Simulatortraining für Berufskraftfahrer

Aktuelle Entwicklungen in der Fahr- und Verkehrssimulation standen im November 2011 auf dem Programm der 3. TTD-Konferenz (Technology based Training for Drivers) in Dresden. Initiiert vom Deutschen Verkehrssicherheitsrat (DVR), den Berufsgenossenschaften, Unfallkassen und der Unfallforschung der Versicherer (UDV) diskutierten Teilnehmer aus 16 Nationen Möglichkeiten der Unterstützung durch Simulatortrainings in der Aus- und Weiterbildung von Berufskraftfahrern.

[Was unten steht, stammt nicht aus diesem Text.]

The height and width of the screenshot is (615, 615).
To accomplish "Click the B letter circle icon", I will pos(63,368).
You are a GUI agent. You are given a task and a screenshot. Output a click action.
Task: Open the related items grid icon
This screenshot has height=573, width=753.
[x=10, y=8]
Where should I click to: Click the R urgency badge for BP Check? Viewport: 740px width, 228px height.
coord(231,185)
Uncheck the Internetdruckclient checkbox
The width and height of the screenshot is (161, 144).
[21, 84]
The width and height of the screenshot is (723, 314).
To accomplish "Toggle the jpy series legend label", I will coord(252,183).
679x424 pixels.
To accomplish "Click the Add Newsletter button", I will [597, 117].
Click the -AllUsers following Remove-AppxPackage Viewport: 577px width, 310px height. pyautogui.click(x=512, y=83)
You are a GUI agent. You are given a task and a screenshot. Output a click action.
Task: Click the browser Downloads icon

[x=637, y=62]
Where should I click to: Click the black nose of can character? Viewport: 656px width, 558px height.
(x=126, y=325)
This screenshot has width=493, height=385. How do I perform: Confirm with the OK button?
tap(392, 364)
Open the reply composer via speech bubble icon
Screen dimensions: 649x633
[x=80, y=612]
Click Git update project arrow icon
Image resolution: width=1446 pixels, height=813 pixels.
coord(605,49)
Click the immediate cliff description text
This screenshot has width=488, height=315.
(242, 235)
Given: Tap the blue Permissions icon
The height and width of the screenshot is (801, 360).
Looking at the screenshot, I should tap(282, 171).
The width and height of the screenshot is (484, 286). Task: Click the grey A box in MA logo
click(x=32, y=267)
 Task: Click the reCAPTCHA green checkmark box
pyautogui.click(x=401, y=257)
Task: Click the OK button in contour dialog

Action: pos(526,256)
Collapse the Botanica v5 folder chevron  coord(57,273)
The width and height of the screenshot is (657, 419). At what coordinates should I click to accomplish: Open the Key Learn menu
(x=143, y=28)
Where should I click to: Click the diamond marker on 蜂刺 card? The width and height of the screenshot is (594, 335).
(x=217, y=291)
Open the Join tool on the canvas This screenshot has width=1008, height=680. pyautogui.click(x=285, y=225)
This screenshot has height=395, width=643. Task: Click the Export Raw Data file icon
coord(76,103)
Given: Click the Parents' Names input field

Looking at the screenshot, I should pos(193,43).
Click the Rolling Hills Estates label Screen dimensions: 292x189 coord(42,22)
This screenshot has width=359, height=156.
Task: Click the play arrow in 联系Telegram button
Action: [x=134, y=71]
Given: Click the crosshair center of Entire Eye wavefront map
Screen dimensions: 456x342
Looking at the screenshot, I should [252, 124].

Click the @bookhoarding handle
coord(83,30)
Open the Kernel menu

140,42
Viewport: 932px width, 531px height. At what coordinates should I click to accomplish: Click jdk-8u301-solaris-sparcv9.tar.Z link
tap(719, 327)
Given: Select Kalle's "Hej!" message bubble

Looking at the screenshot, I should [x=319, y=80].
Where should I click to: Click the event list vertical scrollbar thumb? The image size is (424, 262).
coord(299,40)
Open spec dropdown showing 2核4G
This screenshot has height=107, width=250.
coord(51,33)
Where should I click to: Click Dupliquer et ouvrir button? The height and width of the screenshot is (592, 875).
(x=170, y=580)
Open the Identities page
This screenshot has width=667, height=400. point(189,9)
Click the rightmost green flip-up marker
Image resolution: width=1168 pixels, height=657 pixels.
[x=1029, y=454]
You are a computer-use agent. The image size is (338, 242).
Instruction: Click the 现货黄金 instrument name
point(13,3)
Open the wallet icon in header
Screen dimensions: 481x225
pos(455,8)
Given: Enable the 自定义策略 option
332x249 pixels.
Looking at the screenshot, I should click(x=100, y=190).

Wie können spezielle Fahrergruppen, zum Beispiel bei den Rettungsdiensten, von einem Simulatortraining profitieren? Erfordern unterschiedliche Fahrzeugkategorien besondere Trainingskonzepte? Welche Simulatoren gibt es im Zweiradbereich? Antworten lieferten die Experten in ihren Fachvorträgen.

„Die Notwendigkeit der Aus- und Weiterbildung von Berufskraftfahrern unter Nutzung von Simulatoren, CBT-Programmen (Computer based Trainings), E-Learning-Lösungen und anderen zeitgemäßen Hilfsmitteln ist mittlerweile unbestritten. Heute geht es vielmehr darum, Trainingsmedien und Konzepte in künftige Entwicklungen zu integrieren. Der Bedarf an gut qualifizierten Berufskraftfahrern ist momentan kaum zu decken und wird weiter steigen“, sagte DVR-Präsident Dr. Walter Eichendorf.

Deutlich geworden sei auch, dass die Möglichkeiten und Grenzen des Einsatzes von Simulatoren, CBT oder E-Learning längst noch nicht ausgeschöpft beziehungsweise erreicht seien.